10. These options will vest in three equal annual installments on February 6, 2019, 2020 and 2021.
Remarks:
Exhibit List Exhibit 24-Power of Attorney
Christine M. Castellano, Attorney-in-Fact 03/12/2018
** Signature of Reporting Person Date
Reminder: Report on a separate line for each class of securities beneficially owned directly or indirectly.
* If the form is filed by more than one reporting person, see Instruction 5 (b)(v).
** Intentional misstatements or omissions of facts constitute Federal Criminal Violations See 18 U.S.C. 1001 and 15 U.S.C. 78ff(a).
Note: File three copies of this Form, one of which must be manually signed.
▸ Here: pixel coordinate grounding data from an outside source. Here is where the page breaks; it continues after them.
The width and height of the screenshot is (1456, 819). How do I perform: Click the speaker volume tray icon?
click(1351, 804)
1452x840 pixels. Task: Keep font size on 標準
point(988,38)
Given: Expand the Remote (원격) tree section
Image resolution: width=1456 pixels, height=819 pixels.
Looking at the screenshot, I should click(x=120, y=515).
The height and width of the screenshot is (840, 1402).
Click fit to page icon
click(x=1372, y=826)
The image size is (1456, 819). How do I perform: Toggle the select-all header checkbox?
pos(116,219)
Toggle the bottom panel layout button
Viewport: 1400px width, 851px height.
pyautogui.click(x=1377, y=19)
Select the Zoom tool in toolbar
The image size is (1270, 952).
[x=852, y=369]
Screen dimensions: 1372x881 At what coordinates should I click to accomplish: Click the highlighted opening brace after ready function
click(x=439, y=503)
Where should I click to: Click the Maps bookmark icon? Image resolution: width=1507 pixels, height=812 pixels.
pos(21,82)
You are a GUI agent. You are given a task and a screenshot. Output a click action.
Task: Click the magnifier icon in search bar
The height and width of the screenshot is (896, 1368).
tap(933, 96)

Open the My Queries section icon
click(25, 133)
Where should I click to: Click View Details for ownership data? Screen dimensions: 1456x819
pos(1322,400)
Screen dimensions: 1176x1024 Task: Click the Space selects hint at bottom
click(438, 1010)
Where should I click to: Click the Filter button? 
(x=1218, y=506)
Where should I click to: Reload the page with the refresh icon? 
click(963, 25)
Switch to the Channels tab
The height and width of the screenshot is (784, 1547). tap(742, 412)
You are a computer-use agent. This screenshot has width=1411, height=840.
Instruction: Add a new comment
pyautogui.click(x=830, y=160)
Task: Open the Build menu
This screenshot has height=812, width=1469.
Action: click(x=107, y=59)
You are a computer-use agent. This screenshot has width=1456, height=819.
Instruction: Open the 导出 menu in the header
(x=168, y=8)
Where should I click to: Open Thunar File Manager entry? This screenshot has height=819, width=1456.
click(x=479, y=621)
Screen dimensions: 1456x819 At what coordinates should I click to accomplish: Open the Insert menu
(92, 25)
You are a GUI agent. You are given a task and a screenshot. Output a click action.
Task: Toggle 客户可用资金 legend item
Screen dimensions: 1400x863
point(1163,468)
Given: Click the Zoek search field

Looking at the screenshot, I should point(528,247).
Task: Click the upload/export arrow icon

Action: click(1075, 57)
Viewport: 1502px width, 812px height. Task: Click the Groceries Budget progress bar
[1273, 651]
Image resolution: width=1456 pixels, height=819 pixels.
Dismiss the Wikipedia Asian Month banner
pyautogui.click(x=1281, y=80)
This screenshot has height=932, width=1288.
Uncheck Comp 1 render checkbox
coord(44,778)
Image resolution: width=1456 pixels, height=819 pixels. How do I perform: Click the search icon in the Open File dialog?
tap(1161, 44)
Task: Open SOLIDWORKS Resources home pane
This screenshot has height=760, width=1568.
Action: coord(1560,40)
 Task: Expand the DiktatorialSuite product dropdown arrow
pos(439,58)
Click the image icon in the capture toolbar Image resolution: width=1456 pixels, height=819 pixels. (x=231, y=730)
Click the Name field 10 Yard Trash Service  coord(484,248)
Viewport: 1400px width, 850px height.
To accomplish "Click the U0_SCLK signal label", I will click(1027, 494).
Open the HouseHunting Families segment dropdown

If space is insufficient, see Instruction 6 for procedure.
Persons who respond to the collection of information contained in this form are not required to respond unless the form displays a currently valid OMB Number.
 								EXHIBIT 24
POWER OF ATTORNEY


	Know all by these presents, that the undersigned hereby constitutes
and appoints each of Christine M. Castellano and John E. Lowe, signing
singly, the undersigned's true and lawful attorney-in-fact to:

(1) prepare, execute in the undersigned's name and on the undersigned's
behalf, and submit to the U.S. Securities and Exchange Commission (the
"SEC") a Form ID, including amendments thereto, and other documents
necessary or appropriate to obtain codes and passwords enabling the
undersigned to make electronic filings with the SEC of reports required
by Section 16(a) of the Securities Exchange Act of 1934 or any rule or
regulation of the SEC;

(2) execute for and on behalf of the undersigned, in the undersigned's
capacity as an officer and/or director of Ingredion Incorporated (the
"Company"), Forms 3, 4, and 5 in accordance with Section 16(a) of the
Securities Exchange Act of 1934 and the rules thereunder, and any other
forms or reports the undersigned may be required to file in connection
with the undersigned's ownership, acquisition, or disposition of
securities of the Company;

(3) do and perform any and all acts for and on behalf of the undersigned
which may be necessary or desirable to complete and execute any such
Form 3, 4, or 5, or other form or report, and timely file such form or
report with the SEC and any stock exchange or similar authority; and

(4) take any other action of any type whatsoever in connection with the
foregoing which, in the opinion of such attorney-in-fact, may be of
benefit to, in the best interest of, or legally required by, the
undersigned, it being understood that the documents executed by such
attorney-in-fact on behalf of the undersigned pursuant to this Power of
Attorney shall be in such form and shall contain such terms and
conditions as such attorney-in-fact may approve in such attorney-in
fact's discretion.

	The undersigned hereby grants to each such attorney-in-fact full
power and authority to do and perform any and every act and thing
whatsoever requisite, necessary, or proper to be done in the exercise
of any of the rights and powers herein granted, as fully to all intents
and purposes as the undersigned might or could do if personally present,
with full power of substitution or revocation, hereby ratifying and
confirming all that such attorney-in-fact, or such attorney-in-fact's
substitute or substitutes, shall lawfully do or cause to be done by
virtue of this Power of Attorney and the rights and powers herein
granted.  The undersigned acknowledges that the foregoing attorneys-in-
fact, in serving in such capacity at the request of the undersigned, are
not assuming, nor is the Company assuming, any of the undersigned's
responsibilities to comply with Section 16 of the Securities Exchange
Act of 1934.

	This Power of Attorney shall remain in full force and effect
until the undersigned is no longer required to file Forms 3, 4, and 5
with respect to the undersigned's holdings of and transactions in
securities issued by the Company, unless earlier revoked by the
undersigned in a signed writing delivered to the foregoing attorneys-
in-fact.

	IN WITNESS WHEREOF, the undersigned has caused this Power of
Attorney to be executed as of this 1 day of March, 2018.